#### The exercise
Reproduce word for word the part of the tree segmentation text below that starts at the words "Section 2 reviews" and stops after "the related studies.".

Section 2 reviews research on conventional tree segmentation that focuses on the agricultural domain. Section 3.1 presents our dataset by describing how to obtain tree images and annotate the tree regions. Section 3.2 briefly describes the five pre-trained deep learning models and how to fine-tune them using our dataset. Section 4 presents the experimental results and compares performances quantitatively and qualitatively. Finally, Section 5 concludes the paper.

2. Related Works on Tree Segmentation

In Section 2.1, related works are divided into agricultural and digital forestry domains, and the papers are summarized in tabular form with respect to various aspects. Section 2.2 provides a detailed description of the related studies and public datasets on the agricultural domain that are closer to our approach. Section 2.3 discusses the characteristics of the related studies.

2.1. Summary of Related Studies on Agricultural and Digital Forestry Domains

Table 1. Summary of tree segmentation studies.

Domain	Papers	Sensor Type	Image Type	View *	Segmentation Target	Segmentation Algorithm	Potential Application
Agriculture	[10]	RGB-D camera	RGB-D	front	single tree	thresholding point cloud	spraying
	[11]	RGB-D camera	RGB-D	front	individual trees	thresholding point cloud	phenotyping
	[12]	RGB-D camera	RGB-D	front	single tree	deep learning (mask R-CNN)	phenotyping
	[13]	RGB-D camera	RGB-D	front	individual trees	color–depth fusion	spraying
	[5]	RGB-D camera	RGB-D	front	single tree	thresholding depth map	yield estimation
	[4]	RGB-D camera	RGB-D	front	single tree	deep learning (U-Net)	pruning
	[14]	RGB-D camera	RGB-D	front	single tree	deep learning (mask R-CNN)	harvesting
	[8]	RGB-D camera	RGB-D	front	single tree	deep learning (mask R-CNN)	spraying
	[15]	RGB-D camera	RGB-D	front	single tree	deep learning (SegNet)	spraying
	[16]	RGB camera	RGB	front	single tree	deep learning (R-CNN)	harvesting
	[17]	RGB camera	RGB	front	single tree	thresholding green channel	spraying
	[18]	RGB camera	RGB	front	single tree	deep learning (SegNet)	tree training
	[19]	RGB camera	RGB	front	single tree	deep learning (DeepLabV3++)	harvesting
	[20]	RGB camera	RGB	front	single tree	deep learning (MobileNet)	harvesting
	[7]	RGB camera	RGB	front	single tree	deep learning (YOLOv7)	phenotyping
	Ours	RGB camera	RGB	front	single tree	deep learning (YOLOv8)	multipurpose
	[21]	RGB camera	RGB	top	individual trees	SVM	tree population
	[22]	RGB camera	RGB	top	individual trees	deep learning (mask R-CNN)	phenotyping
	[23]	RGB camera	RGB	top	individual trees	naïve Bayes	spraying
	[24]	RGB camera	RGB	top	individual trees	deep learning (Segformer)	phenotyping
Digital forestry	[25]	LiDAR	point cloud	front	individual trees	region growing	quantifying forest structure
	[26]	LiDAR	point cloud	top	individual trees	deep learning (T-Net)	quantifying forest structure
	[27]	LiDAR	Point cloud	top	single tree	tree growing process	quantifying forest structure
	[28]	LiDAR	point cloud	top	individual trees	random forest	quantifying forest structure
	[29]	LiDAR	Point cloud	top	individual trees	Hough transform	quantifying forest structure
	[30]	LiDAR	point cloud	top	individual trees	region growing	quantifying forest structure
	[31]	LiDAR	point cloud	top	individual trees	mean shift	quantifying forest structure
	[32]	LiDAR	point cloud	top	individual trees	deep learning (PointNet)	quantifying forest structure
	[33]	LiDAR	point cloud	top	single tree	DBSCAN and k-means	quantifying forest structure
	[34]	LiDAR	point cloud	front	individual trees	HDBSCAN clustering	quantifying forest structure
	[35]	LiDAR	point cloud	top	individual trees	watershed	quantifying forest structure
	[36]	LiDAR	RGB	top	individual trees	deep learning (mask R-CNN)	tree species classification
	[37]	LiDAR	point cloud	top	individual trees	watershed	quantifying forest structure
	[38]	LiDAR	RGB	top	individual trees	watershed and random forest	tree species classification
	[39]	LiDAR	point cloud	front and top	individual trees	region growing	quantifying forest structure
	[40]	RGB camera	RGB	top	individual trees	watershed and SVM	tree species classification
	[41]	RGB camera	RGB	top	tree trumps	region growing	tree population
	[42]	RGB camera	RGB	top	individual trees	deep learning (U-Net)	tree species classification
	[43]	RGB camera	RGB	top	single tree	deep learning (FC-DenseNet)	quantifying forest structure
	[6]	RGB camera	RGB	top	individual trees	deep learning (YOLACT)	quantifying forest structure
	[44]	RGB camera	RGB	top	individual trees	deep learning (mask R-CNN)	quantifying forest structure
	[45]	RGB camera	RGB	top	individual trees	temporal contour graph	tree population

* Top view corresponds to images captured by the UAV overhead.

#### Records
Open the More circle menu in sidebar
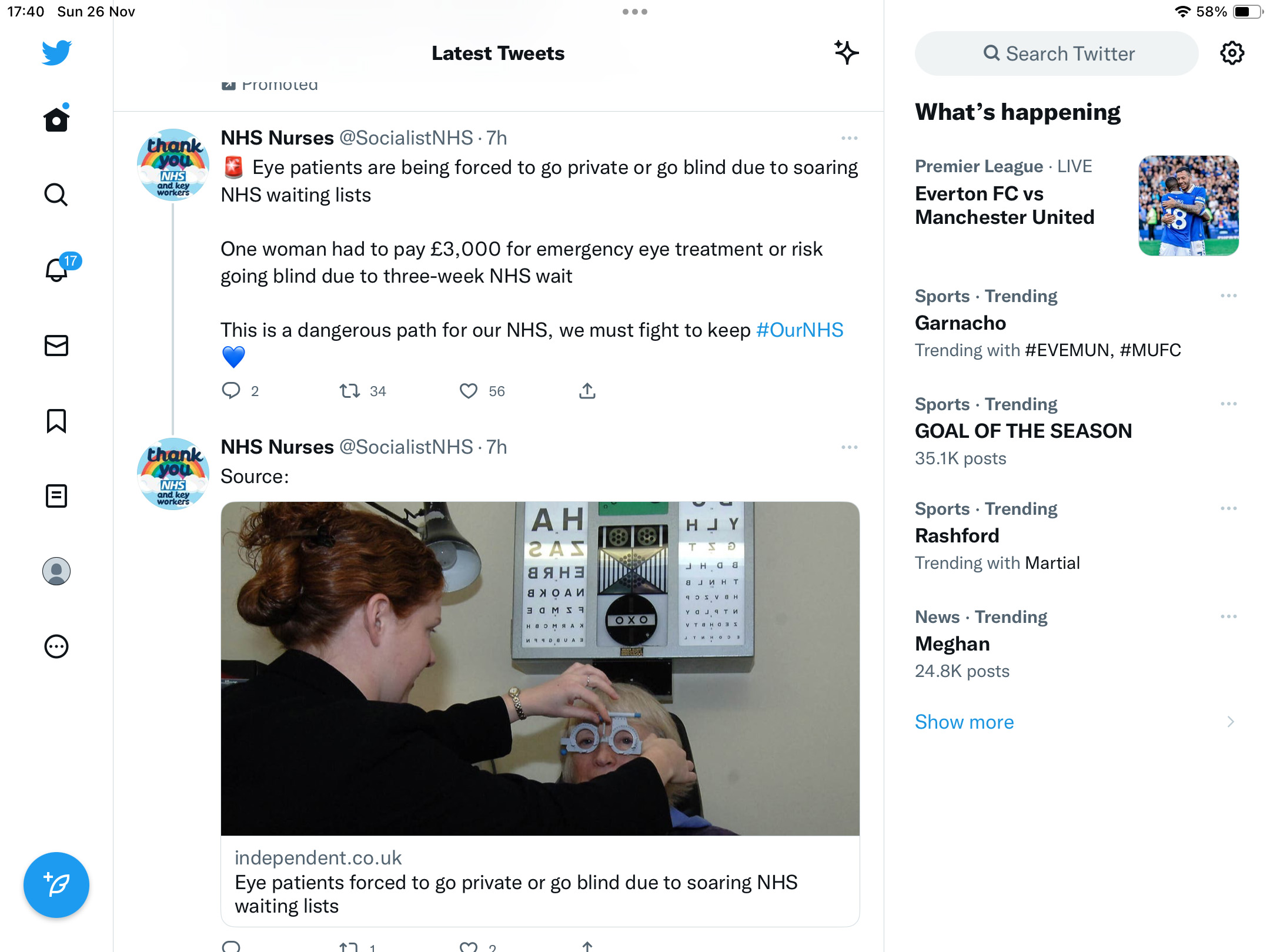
...
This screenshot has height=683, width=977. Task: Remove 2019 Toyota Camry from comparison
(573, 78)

#### Problem solution
Section 2 reviews research on conventional tree segmentation that focuses on the agricultural domain. Section 3.1 presents our dataset by describing how to obtain tree images and annotate the tree regions. Section 3.2 briefly describes the five pre-trained deep learning models and how to fine-tune them using our dataset. Section 4 presents the experimental results and compares performances quantitatively and qualitatively. Finally, Section 5 concludes the paper.

2. Related Works on Tree Segmentation

In Section 2.1, related works are divided into agricultural and digital forestry domains, and the papers are summarized in tabular form with respect to various aspects. Section 2.2 provides a detailed description of the related studies and public datasets on the agricultural domain that are closer to our approach. Section 2.3 discusses the characteristics of the related studies.